Can Timer 1 event capture pin ICP1 wake Arduino/ATmega328 [Solved]

Hello,

As the subject says. I have read the datasheet many times as well as a lot of forum posts and code. I have not been able to find a good answer to this question.

I plan to use an infrared receiver chip to create a bitstream for an arduino Uno to read. The event capture of Timer/Counter 1 seems to be a good way to do this because the time stamps will be really accurate.

I have found that pin change interrupts and of course INT0 and INT1 can be use to wake the chip from sleep. I cannot find explicit information so far for the case in which ATmega328 pin 14 (Arduino digital pin 8, DIO8) which is also ICP1 is used for waking.

If this will not work I can do a work-around in which I also connect my signal to the INT0 pin but I hope I can keep it free for potential other uses. INT1 is already occupied because I am using OC2B to create an output waveform to blast IR to other components.

My device will be an infrared repeater and decoder and it will be used to wake up my home theater PC and possibly some other home theater components or devices.

thanks in advance!

Looks like the Input Capture Interrupt is NOT a Wake-up Source.

Perhaps you can connect your IR signal also to INT0 or INT1 and wake the CPU with that. Disable that interrupt while the input capture interrupt to measure the pulse pattern. When the signal has been received, re-enable the INT0 (or INT1) interrupt and go back to sleep.

All three timers generate interrupts which can wake the processor from sleep (depending on the sleep level). In particular Timer 2 can wake it from a deeper sleep (SLEEP_MODE_PWR_SAVE).

and:

According to the ATmega data sheet, of the timers, ONLY Timer2 can wake the processor from SLEEP_MODE_PWR_SAVE and only when Timer2 is running off an asynchronous clock (probably since the I/O clock is off during Power Save). The Timer2 asynchronous clock pins (TOSC1 and TOSC2) share the same pins as the external crystal clock (XTAL1 and XTAL2, a.k.a. PB6 and PB7). TOSC1 and TOSC2 can only be used when the ATmega is running off the internal 8MHz RC clock.

Looks like I was wrong. Only SLEEP_MODE_IDLE would allow you to wake from a timer interrupt, or as John said, a Timer 2 interrupt if from an external clock.

Thanks everyone for the quick and thorough replies. Looks like I have as about as much information know as can be had without trying it. I do like the option of using INT0 just to wake as member johnwasser suggested and of course the only downside is the use of a pin that might otherwise be used for additional functions.

One other thing that confused me is whether an event capture would be considered a "timer interrupt"; the overflow and compare match is what I think of as a timer event.

Would another option be to configure the pin as a port change interrupt before going to sleep? After waking I could reconfigure the pin to act as the event capture. I would lose some timing accuracy at the beginning but I am not sure that will matter much.

I am using the Arduino IDA and standard Arduino boards although obviously I am deviating from standard commands. I am pretty much a beginner but learning is so easy with all the resources out here.

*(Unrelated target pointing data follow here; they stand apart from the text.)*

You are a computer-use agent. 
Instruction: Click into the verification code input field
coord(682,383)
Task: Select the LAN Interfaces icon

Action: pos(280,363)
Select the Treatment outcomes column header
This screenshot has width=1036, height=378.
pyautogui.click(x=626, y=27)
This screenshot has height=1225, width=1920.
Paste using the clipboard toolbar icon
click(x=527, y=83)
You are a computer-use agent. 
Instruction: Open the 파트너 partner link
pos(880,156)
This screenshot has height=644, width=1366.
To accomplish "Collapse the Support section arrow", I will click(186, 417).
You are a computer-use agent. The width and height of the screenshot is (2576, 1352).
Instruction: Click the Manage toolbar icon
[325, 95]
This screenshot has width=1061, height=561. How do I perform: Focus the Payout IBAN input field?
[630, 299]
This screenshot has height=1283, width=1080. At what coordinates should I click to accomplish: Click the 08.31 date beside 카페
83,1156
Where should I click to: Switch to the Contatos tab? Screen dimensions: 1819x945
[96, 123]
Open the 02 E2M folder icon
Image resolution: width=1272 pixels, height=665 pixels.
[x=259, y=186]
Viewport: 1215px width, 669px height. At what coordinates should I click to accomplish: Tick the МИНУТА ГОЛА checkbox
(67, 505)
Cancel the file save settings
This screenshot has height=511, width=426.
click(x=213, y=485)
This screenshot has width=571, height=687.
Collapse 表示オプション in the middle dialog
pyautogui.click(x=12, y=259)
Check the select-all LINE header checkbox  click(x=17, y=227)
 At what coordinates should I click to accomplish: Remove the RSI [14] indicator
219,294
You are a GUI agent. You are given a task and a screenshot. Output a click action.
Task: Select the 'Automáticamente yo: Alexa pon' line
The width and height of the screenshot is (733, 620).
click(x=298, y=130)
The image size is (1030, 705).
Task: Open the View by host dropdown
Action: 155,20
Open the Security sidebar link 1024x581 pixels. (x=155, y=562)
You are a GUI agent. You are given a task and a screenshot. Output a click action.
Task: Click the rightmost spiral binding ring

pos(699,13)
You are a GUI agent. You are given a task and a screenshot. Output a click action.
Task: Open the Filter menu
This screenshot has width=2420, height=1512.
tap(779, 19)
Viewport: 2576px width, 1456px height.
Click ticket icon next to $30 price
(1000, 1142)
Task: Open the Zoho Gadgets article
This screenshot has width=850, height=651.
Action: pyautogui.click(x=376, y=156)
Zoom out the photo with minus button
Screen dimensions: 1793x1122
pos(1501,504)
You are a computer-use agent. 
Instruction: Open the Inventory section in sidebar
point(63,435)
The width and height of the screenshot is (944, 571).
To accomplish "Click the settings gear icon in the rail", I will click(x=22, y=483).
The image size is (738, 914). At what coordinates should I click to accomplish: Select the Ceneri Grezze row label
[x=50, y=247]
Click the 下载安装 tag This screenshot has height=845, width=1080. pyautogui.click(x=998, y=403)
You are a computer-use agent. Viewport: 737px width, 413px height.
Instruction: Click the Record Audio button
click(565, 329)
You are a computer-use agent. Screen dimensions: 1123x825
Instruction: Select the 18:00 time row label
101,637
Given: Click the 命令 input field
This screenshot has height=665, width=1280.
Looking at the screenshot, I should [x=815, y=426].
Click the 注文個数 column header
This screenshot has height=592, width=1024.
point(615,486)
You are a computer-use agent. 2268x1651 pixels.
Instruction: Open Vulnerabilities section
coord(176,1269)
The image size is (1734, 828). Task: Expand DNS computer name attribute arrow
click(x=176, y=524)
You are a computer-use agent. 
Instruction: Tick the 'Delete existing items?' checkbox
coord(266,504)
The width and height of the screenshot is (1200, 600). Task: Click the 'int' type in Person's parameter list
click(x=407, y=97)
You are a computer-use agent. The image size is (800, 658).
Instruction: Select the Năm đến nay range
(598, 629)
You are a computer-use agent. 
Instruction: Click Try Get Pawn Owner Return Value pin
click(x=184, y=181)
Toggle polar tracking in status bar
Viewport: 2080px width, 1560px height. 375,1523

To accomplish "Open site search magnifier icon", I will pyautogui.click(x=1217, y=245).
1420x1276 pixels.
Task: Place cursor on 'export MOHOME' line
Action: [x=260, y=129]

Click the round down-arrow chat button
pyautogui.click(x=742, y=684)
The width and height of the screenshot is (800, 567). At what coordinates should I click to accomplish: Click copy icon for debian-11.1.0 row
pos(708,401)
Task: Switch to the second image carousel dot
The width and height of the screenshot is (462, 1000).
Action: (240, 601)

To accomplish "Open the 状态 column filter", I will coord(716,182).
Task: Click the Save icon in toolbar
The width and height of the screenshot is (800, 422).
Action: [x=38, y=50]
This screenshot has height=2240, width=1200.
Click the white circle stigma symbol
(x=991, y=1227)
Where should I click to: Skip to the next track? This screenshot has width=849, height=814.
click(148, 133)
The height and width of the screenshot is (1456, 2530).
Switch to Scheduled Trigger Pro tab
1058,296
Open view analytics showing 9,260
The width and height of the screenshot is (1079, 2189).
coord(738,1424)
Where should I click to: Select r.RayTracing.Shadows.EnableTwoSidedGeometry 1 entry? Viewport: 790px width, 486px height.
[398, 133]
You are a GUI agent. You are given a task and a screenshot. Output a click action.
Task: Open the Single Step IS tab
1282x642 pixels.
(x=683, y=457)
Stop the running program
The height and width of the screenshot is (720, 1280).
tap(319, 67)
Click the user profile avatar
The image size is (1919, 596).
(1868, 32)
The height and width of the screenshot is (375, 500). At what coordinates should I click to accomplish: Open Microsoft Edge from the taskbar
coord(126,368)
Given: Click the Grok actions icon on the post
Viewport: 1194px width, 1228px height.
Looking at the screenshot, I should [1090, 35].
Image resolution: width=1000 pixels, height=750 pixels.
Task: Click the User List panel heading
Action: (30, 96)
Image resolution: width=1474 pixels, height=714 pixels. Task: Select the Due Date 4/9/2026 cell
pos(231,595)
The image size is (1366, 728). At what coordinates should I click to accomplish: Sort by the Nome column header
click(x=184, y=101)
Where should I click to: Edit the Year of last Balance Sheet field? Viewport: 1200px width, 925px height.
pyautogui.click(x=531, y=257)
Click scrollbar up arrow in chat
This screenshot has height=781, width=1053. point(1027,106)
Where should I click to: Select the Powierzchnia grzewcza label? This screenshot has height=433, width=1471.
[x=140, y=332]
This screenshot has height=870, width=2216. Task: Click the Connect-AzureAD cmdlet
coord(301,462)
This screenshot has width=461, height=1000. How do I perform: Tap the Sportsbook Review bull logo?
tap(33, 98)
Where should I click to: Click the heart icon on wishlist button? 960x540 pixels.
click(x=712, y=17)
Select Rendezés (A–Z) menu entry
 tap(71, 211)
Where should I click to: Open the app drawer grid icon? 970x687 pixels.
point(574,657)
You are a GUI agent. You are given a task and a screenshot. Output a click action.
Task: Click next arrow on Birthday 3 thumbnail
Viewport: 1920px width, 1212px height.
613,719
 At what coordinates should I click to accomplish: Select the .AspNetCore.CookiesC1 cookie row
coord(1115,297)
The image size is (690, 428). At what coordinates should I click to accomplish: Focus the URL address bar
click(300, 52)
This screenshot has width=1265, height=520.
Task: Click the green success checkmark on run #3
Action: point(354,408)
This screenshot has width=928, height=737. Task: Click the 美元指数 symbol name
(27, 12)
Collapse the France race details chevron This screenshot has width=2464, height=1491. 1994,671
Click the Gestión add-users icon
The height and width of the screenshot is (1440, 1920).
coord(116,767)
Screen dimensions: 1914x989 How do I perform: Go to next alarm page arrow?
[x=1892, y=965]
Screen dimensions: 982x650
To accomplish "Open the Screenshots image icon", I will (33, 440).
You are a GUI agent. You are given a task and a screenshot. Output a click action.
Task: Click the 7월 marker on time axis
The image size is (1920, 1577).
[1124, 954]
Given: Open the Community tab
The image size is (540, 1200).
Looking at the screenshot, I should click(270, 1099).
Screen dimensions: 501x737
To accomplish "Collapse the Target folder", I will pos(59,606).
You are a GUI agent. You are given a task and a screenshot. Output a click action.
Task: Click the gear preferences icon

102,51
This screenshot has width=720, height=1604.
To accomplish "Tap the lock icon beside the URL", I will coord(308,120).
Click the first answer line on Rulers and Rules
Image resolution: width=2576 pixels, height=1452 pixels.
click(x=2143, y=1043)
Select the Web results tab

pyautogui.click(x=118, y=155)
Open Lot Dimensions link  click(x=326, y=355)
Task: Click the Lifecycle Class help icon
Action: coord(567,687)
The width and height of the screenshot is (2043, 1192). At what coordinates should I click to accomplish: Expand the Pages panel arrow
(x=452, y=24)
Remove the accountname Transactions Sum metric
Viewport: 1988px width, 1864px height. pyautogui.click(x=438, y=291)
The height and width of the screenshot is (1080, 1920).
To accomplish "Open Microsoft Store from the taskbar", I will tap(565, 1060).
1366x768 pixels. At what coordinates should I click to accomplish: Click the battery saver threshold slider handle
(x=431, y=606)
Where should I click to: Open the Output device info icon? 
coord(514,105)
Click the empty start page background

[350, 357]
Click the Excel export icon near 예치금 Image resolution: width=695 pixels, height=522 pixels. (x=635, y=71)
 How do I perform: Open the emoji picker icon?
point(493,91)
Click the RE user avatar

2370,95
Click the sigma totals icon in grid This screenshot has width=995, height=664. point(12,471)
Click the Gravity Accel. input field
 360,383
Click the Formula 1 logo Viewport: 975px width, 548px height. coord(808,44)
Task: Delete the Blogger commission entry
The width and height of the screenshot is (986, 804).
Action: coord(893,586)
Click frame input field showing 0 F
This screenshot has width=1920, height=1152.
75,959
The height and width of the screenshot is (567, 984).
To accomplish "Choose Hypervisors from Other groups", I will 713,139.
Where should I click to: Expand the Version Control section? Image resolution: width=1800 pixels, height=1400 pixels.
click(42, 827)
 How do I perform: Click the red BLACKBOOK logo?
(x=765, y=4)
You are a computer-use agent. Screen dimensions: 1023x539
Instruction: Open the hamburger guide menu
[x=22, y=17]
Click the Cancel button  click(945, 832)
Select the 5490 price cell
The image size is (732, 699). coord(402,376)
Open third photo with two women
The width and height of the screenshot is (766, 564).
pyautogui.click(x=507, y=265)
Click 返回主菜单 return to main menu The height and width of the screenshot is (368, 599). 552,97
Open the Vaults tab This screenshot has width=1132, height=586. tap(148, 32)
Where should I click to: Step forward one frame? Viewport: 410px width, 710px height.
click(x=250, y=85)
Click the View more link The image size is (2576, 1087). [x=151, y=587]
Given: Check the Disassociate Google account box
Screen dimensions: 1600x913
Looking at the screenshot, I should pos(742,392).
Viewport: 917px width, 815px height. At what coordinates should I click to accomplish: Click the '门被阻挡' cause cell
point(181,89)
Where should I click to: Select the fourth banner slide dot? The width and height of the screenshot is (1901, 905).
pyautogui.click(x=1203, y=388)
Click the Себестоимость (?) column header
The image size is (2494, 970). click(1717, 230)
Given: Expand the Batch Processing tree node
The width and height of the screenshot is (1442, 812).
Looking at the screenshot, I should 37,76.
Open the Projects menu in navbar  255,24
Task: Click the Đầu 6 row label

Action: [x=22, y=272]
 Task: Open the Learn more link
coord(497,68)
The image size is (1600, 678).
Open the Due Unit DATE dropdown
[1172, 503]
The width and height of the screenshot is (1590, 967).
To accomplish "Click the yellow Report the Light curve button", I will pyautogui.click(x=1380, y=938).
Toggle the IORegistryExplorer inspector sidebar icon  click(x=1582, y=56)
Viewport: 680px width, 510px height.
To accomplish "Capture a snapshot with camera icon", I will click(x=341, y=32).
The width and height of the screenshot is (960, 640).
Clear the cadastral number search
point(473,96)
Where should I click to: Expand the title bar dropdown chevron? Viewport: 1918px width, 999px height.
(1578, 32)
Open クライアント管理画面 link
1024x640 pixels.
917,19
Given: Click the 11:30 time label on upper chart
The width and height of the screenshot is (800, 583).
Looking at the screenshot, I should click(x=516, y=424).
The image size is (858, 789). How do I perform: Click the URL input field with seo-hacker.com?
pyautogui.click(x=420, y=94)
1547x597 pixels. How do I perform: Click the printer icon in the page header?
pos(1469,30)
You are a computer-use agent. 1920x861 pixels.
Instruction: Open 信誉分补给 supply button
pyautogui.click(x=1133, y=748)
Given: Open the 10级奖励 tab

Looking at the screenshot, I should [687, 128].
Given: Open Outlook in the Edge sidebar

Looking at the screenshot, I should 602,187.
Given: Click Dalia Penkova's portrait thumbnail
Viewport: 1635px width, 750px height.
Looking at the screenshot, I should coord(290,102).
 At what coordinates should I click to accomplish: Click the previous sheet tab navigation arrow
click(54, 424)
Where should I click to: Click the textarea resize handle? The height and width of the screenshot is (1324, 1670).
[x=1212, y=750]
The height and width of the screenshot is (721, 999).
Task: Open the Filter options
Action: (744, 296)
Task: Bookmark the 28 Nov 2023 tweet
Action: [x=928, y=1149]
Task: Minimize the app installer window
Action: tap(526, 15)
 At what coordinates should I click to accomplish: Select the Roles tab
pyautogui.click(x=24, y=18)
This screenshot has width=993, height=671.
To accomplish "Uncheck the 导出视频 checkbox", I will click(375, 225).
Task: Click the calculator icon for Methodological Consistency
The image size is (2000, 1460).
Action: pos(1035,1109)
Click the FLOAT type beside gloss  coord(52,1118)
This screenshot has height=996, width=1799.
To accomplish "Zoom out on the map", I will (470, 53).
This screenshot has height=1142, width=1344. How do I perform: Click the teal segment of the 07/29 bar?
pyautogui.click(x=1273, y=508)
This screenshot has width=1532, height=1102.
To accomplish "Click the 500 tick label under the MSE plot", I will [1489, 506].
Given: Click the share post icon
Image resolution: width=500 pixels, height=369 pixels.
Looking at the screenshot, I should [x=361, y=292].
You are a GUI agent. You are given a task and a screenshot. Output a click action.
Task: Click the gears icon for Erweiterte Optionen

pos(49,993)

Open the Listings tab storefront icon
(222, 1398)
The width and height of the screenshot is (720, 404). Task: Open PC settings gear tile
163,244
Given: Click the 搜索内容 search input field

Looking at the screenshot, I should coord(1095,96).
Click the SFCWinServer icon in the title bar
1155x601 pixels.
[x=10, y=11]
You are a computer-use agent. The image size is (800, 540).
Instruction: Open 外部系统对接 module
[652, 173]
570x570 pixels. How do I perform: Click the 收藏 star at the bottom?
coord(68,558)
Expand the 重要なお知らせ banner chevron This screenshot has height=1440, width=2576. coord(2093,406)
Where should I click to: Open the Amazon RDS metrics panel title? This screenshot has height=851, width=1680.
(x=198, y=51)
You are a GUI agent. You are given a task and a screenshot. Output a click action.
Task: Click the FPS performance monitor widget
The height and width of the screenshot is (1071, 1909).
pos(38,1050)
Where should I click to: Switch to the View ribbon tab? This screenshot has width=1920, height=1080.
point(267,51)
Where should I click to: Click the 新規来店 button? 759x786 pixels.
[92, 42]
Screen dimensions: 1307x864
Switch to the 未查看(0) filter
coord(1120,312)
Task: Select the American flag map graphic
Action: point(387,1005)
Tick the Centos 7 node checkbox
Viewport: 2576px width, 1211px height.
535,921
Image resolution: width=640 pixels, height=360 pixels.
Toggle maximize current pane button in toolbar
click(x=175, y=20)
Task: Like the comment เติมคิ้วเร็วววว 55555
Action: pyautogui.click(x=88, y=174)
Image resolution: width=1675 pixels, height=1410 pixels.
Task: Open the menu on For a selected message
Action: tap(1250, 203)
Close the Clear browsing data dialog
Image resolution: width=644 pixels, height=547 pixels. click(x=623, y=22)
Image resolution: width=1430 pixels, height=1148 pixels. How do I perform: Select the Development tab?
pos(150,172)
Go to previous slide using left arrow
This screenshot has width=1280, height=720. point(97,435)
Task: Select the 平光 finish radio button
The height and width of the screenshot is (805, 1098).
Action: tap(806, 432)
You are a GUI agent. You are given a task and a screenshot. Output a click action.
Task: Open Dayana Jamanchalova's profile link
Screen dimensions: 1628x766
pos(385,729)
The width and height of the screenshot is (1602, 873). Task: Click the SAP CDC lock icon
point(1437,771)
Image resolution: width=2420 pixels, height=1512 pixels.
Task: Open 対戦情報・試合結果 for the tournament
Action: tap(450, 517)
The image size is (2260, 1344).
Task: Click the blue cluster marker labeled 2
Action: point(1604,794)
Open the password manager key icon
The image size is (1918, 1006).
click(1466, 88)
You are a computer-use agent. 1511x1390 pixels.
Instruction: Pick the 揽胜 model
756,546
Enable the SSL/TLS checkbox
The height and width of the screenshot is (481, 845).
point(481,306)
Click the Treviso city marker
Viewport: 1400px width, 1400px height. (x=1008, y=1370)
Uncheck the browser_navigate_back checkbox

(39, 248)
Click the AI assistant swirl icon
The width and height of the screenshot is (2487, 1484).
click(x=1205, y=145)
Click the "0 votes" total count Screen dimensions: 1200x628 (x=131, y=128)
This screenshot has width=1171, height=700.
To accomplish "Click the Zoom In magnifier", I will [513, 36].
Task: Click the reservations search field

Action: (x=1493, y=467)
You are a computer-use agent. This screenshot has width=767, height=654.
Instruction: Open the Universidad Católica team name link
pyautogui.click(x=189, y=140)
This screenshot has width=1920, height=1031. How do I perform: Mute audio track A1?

I don't get much spare time to work on the project but when I do I will test the options.

thanks again!

mk3:
Would another option be to configure the pin as a port change interrupt before going to sleep? After waking I could reconfigure the pin to act as the event capture. I would lose some timing accuracy at the beginning but I am not sure that will matter much.

Yes, that would probably be at least as effective as my idea of using INT0, particularly since INT0 has to be set to trigger on HIGH or LOW and not RISING or FALLING if it is to work while in a Sleep mode deeper than Idle. The pin-change interrupts even work in "POWER DOWN" sleep (the deepest sleep).

mk3:
The event capture of Timer/Counter 1 seems to be a good way to do this because the time stamps will be really accurate.

One caveat here is that it takes time for the processor to wake from sleep (like I do). So "really accurate" might be pushing it. Some of the wake-up times (depending on fuse settings) can be as long as 16 clock cycles plus 65 mS. So that is hardly instantaneous.

But perhaps the timer can remember the event while the processor is struggling back to wakefulness. I haven't experimented with that.

I marked this as solved even though I will not directly test this. I decided that for my RC6 decoding the timing is not as critical as I had first thought. I will use INT0 to wake from sleep. I may not need ICP1 at all.

The general answer to the question is that ICP1 will not directly wake the processor but there are some decent workarounds.

Thank you gentlemen for your excellent answers.